Dive Brief:
- The just-announced Environmental Protection Agency emissions regulations will buoy U.S. nuclear facilities struggling to stay competitive against low cost natural gas and renewables, according to EPA head Gina McCarthy.
- The proposed emissions regulations are aimed at cutting U.S. CO2 emissions 30% below 2005 levels by 2030 but leave it to each state to choose among any or all of four means to get emissions reductions, (1) closing coal plants, (2) building new gas plants, (3) building nuclear and renewables, and/or (4) adding demand-side efficiency.
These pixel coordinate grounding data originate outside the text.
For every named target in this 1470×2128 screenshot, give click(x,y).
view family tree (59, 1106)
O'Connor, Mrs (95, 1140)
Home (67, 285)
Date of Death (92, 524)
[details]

- McCarthy’s remarks at a public briefing on the emissions regulations in Chicago were interpreted as nuclear power advocacy and received favorably in the home state of Exelon, one of the biggest U.S. nuclear facility owners.
Dive Insight:
Competition with natural gas and wind has been so difficult for Exelon in Illinois that it asked the federal government for relief. Exelon’s competitive disadvantage also caused it to oppose the extension of wind’s vital production tax credit which, Exelon argues, leads to negative pricing in electricity markets, a charge which wind industry advocates vigorously dispute.
Some argue that President Obama’s ties to Illinois incline him to be sympathetic to Exelon and to nuclear power. McCarthy’s remarks placed her in opposition to Germany’s aggressive anti-nuclear power commitment made in the wake of the meltdown at Japan’s Fukushima nuclear facility that followed the March 2011 earthquake and tsunami.